Bert Cumby (January 7, 1912 – September 8, 1981) was a United States military intelligence officer who served as head of research of the U.S. Army's Military Intelligence Corps and led the debriefing of repatriated American prisoners of war (POWs) during the Korean War. In 1956 he testified to a United States Senate committee regarding an international communist conspiracy he alleged was underway, the objective of which was the admission of the People's Republic of China to the United Nations and the establishment of diplomatic relations between the United States and China. According to Cumby, this was to be partially accomplished through the brainwashing of American POWs prior to their repatriation to the United States; they would, in turn, create a nucleus of domestic support for China-friendly policies within the U.S.

Early life and education[edit]

Bert Cumby was born in Corinth, Mississippi. As an adolescent he became acquainted with Robert Church Jr., the president of Solvent Savings Bank and Trust and a member of the national board of the NAACP, who was mentoring his friend Lonnie Brisco.[2]

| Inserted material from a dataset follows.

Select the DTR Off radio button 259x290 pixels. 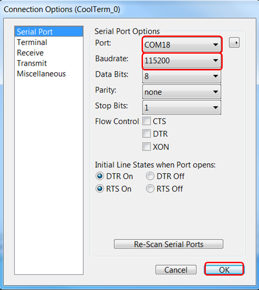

Cumby graduated from Fisk University and went to work as a funeral director. In the 1930s he spoke and wrote about politics; following a speech he gave to raise funds for the NAACP, the Pittsburgh Courier described him as an oratorical "wonder". In 1942 he left civilian employment and voluntarily enlisted in the United States Army. In a 1942 Detroit Free Press article, Cumby was quoted as saying his impetus for enlisting was because he "wanted to fight for a country that has done more for me than any country in the world". He was deployed to Europe and fought with the 92nd Infantry Division (Colored), seeing action in Italy as an infantry platoon leader.[3][1][4]

Cumby was an officer in the 92nd Infantry Division (Colored) during World War II. Pictured is Major General Edward Almond inspecting soldiers of the 92nd Division.

Career[edit]

... they would take a map of the world and post it on the board. On that map they would plot every military base that we have throughout the world. They would say, "these military bases spell aggression, and the United States is an aggressor nation. If you don't believe it, look here. You have bases in Japan, in England, and so forth. Here is a map of the Soviet Union. We don't have any bases." Again in the absence of information about Russia and her expansion, these average soldiers were inclined to believe.

— Bert Cumby describing alleged Sino-Soviet brainwashing of POWs in June 1956

Military Intelligence Corps[edit]

After the war, Cumby was assigned intelligence duties and played an important role during the Korean War in the debriefing of returning American prisoners of war (POWs) following Operation Big Switch. He was later called before the United States Senate to answer questions of alleged communist indoctrination of American POWs, during which he testified to the Permanent Subcommittee on Investigations that roughly one-third of all American POWs had collaborated "to some degree" with their North Korean and Chinese captors, often due to thought reform overseen by officers of the Soviet Army as part of an international communist conspiracy. According to Cumby, POWs were required to attend a series of twelve classes on Marxism-Leninism, while coursework beyond the twelfth lecture was voluntary. Those prisoners who elected to continue instruction were identified as a "core" element for the alleged indoctrination regime.[1][5][6] Cumby also testified that, based on his analysis of the curricula of the advanced courses, he had concluded that the ultimate strategic vision of the People's Republic of China was to assume China's seat in the United Nations and to establish diplomatic relations with the United States.[5][a] Cumby alleged that the pre-repatriation indoctrination of American POWs was intended to create a nucleus of post-war civilians who would advocate in the United States for these objectives.[5]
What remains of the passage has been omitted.